Item coordinate data
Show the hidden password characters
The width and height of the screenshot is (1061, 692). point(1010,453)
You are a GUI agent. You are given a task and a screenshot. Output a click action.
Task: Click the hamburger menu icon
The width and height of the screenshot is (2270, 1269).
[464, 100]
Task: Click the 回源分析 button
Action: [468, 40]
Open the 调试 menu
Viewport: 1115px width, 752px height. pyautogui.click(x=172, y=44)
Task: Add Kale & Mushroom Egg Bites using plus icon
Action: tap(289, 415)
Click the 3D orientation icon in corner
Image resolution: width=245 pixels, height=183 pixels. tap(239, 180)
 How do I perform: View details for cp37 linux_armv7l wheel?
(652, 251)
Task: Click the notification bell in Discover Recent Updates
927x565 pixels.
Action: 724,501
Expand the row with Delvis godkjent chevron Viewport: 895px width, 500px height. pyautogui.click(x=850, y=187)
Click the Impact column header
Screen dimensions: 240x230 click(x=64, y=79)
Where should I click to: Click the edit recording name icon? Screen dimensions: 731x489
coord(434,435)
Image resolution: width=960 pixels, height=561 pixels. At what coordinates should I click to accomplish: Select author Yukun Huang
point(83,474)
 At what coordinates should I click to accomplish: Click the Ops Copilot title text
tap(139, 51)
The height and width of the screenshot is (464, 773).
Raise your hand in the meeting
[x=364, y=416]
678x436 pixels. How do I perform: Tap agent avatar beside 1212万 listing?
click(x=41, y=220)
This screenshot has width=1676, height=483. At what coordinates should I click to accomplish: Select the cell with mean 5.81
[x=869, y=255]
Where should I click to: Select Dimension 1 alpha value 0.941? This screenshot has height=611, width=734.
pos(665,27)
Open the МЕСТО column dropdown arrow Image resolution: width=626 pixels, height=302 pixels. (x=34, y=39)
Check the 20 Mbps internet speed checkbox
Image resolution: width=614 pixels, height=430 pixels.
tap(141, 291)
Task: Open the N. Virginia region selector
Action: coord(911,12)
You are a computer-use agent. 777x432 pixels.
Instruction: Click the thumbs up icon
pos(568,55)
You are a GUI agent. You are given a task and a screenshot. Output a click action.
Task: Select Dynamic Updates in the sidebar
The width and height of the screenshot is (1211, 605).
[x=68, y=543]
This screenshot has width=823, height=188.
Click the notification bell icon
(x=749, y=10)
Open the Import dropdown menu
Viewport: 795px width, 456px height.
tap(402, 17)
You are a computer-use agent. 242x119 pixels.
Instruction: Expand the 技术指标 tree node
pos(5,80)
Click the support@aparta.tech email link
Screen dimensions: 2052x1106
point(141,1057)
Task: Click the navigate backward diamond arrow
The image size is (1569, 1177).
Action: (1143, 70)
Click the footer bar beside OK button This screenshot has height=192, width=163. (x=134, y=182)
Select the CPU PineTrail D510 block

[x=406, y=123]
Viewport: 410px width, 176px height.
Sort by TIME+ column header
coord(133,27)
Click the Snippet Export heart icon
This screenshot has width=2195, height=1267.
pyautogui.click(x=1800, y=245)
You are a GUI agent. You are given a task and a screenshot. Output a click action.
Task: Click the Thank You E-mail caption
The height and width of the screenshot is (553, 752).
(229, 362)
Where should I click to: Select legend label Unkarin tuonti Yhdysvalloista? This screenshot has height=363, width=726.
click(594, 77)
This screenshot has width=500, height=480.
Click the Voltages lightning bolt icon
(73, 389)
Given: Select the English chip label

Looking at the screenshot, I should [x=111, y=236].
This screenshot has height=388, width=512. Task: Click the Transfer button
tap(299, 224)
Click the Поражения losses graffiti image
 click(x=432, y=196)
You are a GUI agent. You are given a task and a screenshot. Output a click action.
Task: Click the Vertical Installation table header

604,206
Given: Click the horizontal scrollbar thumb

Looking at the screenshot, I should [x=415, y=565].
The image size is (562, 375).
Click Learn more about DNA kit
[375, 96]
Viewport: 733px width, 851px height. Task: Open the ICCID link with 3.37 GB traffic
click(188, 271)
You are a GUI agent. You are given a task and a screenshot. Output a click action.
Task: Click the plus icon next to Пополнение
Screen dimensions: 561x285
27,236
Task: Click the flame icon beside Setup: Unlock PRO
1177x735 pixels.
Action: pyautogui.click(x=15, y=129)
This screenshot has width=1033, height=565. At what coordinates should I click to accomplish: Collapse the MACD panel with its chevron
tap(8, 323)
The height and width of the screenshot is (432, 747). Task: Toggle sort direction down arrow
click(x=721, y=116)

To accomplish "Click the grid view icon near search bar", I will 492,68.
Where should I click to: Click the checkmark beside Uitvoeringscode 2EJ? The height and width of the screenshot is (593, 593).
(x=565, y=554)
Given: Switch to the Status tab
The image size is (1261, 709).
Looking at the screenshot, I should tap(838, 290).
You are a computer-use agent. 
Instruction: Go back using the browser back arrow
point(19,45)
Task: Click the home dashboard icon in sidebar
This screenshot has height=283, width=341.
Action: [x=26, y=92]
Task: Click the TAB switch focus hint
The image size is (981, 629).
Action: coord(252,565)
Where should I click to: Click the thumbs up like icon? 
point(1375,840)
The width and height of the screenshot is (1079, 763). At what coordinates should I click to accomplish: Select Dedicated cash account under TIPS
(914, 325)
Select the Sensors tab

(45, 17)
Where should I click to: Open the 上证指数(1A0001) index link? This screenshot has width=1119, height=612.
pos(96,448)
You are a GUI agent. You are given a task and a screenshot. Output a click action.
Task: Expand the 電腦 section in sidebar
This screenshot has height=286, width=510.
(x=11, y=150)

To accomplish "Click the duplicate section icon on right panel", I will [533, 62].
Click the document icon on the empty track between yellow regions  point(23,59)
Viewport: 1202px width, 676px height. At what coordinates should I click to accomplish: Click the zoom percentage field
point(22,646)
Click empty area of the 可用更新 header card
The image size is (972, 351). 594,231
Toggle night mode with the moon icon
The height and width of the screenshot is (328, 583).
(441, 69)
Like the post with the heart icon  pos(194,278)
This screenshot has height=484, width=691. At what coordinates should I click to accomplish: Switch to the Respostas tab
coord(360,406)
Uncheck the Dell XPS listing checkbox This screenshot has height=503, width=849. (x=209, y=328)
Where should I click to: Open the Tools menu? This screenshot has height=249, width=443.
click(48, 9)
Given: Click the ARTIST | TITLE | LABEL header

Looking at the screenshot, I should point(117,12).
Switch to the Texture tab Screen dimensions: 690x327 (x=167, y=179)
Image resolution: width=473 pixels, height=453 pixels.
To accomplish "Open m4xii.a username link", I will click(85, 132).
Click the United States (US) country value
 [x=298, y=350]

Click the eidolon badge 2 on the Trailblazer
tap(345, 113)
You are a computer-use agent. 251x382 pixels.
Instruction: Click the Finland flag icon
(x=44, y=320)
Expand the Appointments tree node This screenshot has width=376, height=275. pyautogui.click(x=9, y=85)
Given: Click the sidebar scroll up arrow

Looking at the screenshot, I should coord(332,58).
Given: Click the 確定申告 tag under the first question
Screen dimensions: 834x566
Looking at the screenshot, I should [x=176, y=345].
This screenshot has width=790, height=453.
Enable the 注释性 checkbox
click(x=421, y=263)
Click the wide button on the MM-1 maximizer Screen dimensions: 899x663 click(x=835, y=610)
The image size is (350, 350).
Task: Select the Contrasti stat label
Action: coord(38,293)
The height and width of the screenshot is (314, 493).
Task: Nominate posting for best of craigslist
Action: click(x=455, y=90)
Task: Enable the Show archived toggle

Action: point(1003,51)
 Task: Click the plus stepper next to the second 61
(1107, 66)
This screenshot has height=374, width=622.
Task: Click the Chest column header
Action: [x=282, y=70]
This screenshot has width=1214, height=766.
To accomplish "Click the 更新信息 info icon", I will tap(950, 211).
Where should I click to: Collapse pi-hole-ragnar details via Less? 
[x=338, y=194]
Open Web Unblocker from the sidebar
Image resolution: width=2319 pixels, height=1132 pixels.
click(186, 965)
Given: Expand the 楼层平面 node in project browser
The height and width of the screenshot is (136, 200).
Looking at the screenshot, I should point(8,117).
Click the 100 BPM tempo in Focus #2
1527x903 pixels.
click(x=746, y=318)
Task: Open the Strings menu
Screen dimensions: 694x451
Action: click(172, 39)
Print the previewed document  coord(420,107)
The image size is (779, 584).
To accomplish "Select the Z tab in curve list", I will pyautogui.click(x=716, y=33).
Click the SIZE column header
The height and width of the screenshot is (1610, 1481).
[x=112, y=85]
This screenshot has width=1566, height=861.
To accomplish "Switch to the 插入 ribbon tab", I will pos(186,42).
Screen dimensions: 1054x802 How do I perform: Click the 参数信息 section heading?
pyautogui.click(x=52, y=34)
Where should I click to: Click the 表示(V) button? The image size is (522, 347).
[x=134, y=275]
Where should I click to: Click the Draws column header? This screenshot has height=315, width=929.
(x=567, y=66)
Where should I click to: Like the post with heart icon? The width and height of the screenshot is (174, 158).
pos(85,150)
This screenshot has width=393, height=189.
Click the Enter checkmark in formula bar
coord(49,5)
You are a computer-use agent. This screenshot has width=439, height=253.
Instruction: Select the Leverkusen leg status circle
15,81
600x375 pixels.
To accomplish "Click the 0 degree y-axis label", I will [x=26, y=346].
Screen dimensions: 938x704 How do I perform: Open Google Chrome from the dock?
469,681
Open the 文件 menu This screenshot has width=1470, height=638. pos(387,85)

- [Stated task]:
Please rewrite the records between the lines holding "Image resolution: width=960" and "[x=406, y=123]", inclusive, with "notification bell icon" swapped for "alert bell icon" and nothing else altered.

- [Finished task]:
Image resolution: width=960 pixels, height=561 pixels. At what coordinates should I click to accomplish: Select author Yukun Huang
point(83,474)
 At what coordinates should I click to accomplish: Click the Ops Copilot title text
tap(139, 51)
The height and width of the screenshot is (464, 773).
Raise your hand in the meeting
[x=364, y=416]
678x436 pixels. How do I perform: Tap agent avatar beside 1212万 listing?
click(x=41, y=220)
This screenshot has width=1676, height=483. At what coordinates should I click to accomplish: Select the cell with mean 5.81
[x=869, y=255]
Where should I click to: Select Dimension 1 alpha value 0.941? This screenshot has height=611, width=734.
pos(665,27)
Open the МЕСТО column dropdown arrow Image resolution: width=626 pixels, height=302 pixels. (x=34, y=39)
Check the 20 Mbps internet speed checkbox
Image resolution: width=614 pixels, height=430 pixels.
tap(141, 291)
Task: Open the N. Virginia region selector
Action: coord(911,12)
You are a computer-use agent. 777x432 pixels.
Instruction: Click the thumbs up icon
pos(568,55)
You are a GUI agent. You are given a task and a screenshot. Output a click action.
Task: Select Dynamic Updates in the sidebar
The width and height of the screenshot is (1211, 605).
[x=68, y=543]
This screenshot has width=823, height=188.
Click the alert bell icon
(x=749, y=10)
Open the Import dropdown menu
Viewport: 795px width, 456px height.
tap(402, 17)
You are a computer-use agent. 242x119 pixels.
Instruction: Expand the 技术指标 tree node
pos(5,80)
Click the support@aparta.tech email link
Screen dimensions: 2052x1106
point(141,1057)
Task: Click the navigate backward diamond arrow
The image size is (1569, 1177).
Action: (1143, 70)
Click the footer bar beside OK button This screenshot has height=192, width=163. (x=134, y=182)
Select the CPU PineTrail D510 block

[x=406, y=123]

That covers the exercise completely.